[Rows from a dataset]
===

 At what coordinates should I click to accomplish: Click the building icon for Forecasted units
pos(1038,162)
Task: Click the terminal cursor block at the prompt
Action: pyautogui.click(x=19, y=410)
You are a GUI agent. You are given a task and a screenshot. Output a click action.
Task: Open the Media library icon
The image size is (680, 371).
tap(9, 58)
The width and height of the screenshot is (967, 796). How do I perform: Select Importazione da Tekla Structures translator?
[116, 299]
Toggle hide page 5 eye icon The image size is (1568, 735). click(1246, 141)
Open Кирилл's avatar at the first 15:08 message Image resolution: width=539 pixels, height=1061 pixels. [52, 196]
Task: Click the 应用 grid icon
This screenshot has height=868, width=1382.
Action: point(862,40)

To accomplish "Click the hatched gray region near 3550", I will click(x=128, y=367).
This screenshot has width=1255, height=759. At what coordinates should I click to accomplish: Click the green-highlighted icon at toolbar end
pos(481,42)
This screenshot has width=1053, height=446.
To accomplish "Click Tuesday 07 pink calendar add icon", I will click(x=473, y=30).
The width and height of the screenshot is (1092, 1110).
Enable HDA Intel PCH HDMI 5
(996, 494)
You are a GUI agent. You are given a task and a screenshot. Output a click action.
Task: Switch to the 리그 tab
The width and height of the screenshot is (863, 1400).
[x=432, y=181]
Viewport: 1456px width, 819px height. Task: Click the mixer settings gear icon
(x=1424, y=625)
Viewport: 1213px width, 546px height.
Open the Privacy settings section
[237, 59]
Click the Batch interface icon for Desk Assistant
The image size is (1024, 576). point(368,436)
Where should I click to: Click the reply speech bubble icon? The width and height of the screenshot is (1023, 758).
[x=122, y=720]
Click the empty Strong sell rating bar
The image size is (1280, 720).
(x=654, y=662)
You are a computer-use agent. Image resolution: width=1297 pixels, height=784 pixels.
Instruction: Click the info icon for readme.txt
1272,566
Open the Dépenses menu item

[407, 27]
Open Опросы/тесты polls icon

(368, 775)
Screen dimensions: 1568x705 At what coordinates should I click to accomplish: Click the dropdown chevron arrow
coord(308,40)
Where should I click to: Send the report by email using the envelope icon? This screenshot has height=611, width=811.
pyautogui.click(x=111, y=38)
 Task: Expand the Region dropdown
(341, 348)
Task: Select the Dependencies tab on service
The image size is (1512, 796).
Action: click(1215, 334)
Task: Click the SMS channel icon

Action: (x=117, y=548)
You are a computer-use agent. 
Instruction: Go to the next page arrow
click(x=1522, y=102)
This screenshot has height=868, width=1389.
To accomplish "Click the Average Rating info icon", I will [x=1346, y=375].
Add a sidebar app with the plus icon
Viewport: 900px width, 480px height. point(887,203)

===

> _The exercise_
Render all of the material above as a two-column Markdown table headed Entry and Content. Put each non-blank line in Content and number it in Entry, skipping blank lines.

> _Result of the task_
| Entry | Content |
|---|---|
| 1 |  At what coordinates should I click to accomplish: Click the building icon for Forecasted units |
| 2 | pos(1038,162) |
| 3 | Task: Click the terminal cursor block at the prompt |
| 4 | Action: pyautogui.click(x=19, y=410) |
| 5 | You are a GUI agent. You are given a task and a screenshot. Output a click action. |
| 6 | Task: Open the Media library icon |
| 7 | The image size is (680, 371). |
| 8 | tap(9, 58) |
| 9 | The width and height of the screenshot is (967, 796). How do I perform: Select Importazione da Tekla Structures translator? |
| 10 | [116, 299] |
| 11 | Toggle hide page 5 eye icon The image size is (1568, 735). click(1246, 141) |
| 12 | Open Кирилл's avatar at the first 15:08 message Image resolution: width=539 pixels, height=1061 pixels. [52, 196] |
| 13 | Task: Click the 应用 grid icon |
| 14 | This screenshot has height=868, width=1382. |
| 15 | Action: point(862,40) |
| 16 | To accomplish "Click the hatched gray region near 3550", I will click(x=128, y=367). |
| 17 | This screenshot has width=1255, height=759. At what coordinates should I click to accomplish: Click the green-highlighted icon at toolbar end |
| 18 | pos(481,42) |
| 19 | This screenshot has width=1053, height=446. |
| 20 | To accomplish "Click Tuesday 07 pink calendar add icon", I will click(x=473, y=30). |
| 21 | The width and height of the screenshot is (1092, 1110). |
| 22 | Enable HDA Intel PCH HDMI 5 |
| 23 | (996, 494) |
| 24 | You are a GUI agent. You are given a task and a screenshot. Output a click action. |
| 25 | Task: Switch to the 리그 tab |
| 26 | The width and height of the screenshot is (863, 1400). |
| 27 | [x=432, y=181] |
| 28 | Viewport: 1456px width, 819px height. Task: Click the mixer settings gear icon |
| 29 | (x=1424, y=625) |
| 30 | Viewport: 1213px width, 546px height. |
| 31 | Open the Privacy settings section |
| 32 | [237, 59] |
| 33 | Click the Batch interface icon for Desk Assistant |
| 34 | The image size is (1024, 576). point(368,436) |
| 35 | Where should I click to: Click the reply speech bubble icon? The width and height of the screenshot is (1023, 758). |
| 36 | [x=122, y=720] |
| 37 | Click the empty Strong sell rating bar |
| 38 | The image size is (1280, 720). |
| 39 | (x=654, y=662) |
| 40 | You are a computer-use agent. Image resolution: width=1297 pixels, height=784 pixels. |
| 41 | Instruction: Click the info icon for readme.txt |
| 42 | 1272,566 |
| 43 | Open the Dépenses menu item |
| 44 | [407, 27] |
| 45 | Open Опросы/тесты polls icon |
| 46 | (368, 775) |
| 47 | Screen dimensions: 1568x705 At what coordinates should I click to accomplish: Click the dropdown chevron arrow |
| 48 | coord(308,40) |
| 49 | Where should I click to: Send the report by email using the envelope icon? This screenshot has height=611, width=811. |
| 50 | pyautogui.click(x=111, y=38) |
| 51 |  Task: Expand the Region dropdown |
| 52 | (341, 348) |
| 53 | Task: Select the Dependencies tab on service |
| 54 | The image size is (1512, 796). |
| 55 | Action: click(1215, 334) |
| 56 | Task: Click the SMS channel icon |
| 57 | Action: (x=117, y=548) |
| 58 | You are a computer-use agent.  |
| 59 | Instruction: Go to the next page arrow |
| 60 | click(x=1522, y=102) |
| 61 | This screenshot has height=868, width=1389. |
| 62 | To accomplish "Click the Average Rating info icon", I will [x=1346, y=375]. |
| 63 | Add a sidebar app with the plus icon |
| 64 | Viewport: 900px width, 480px height. point(887,203) |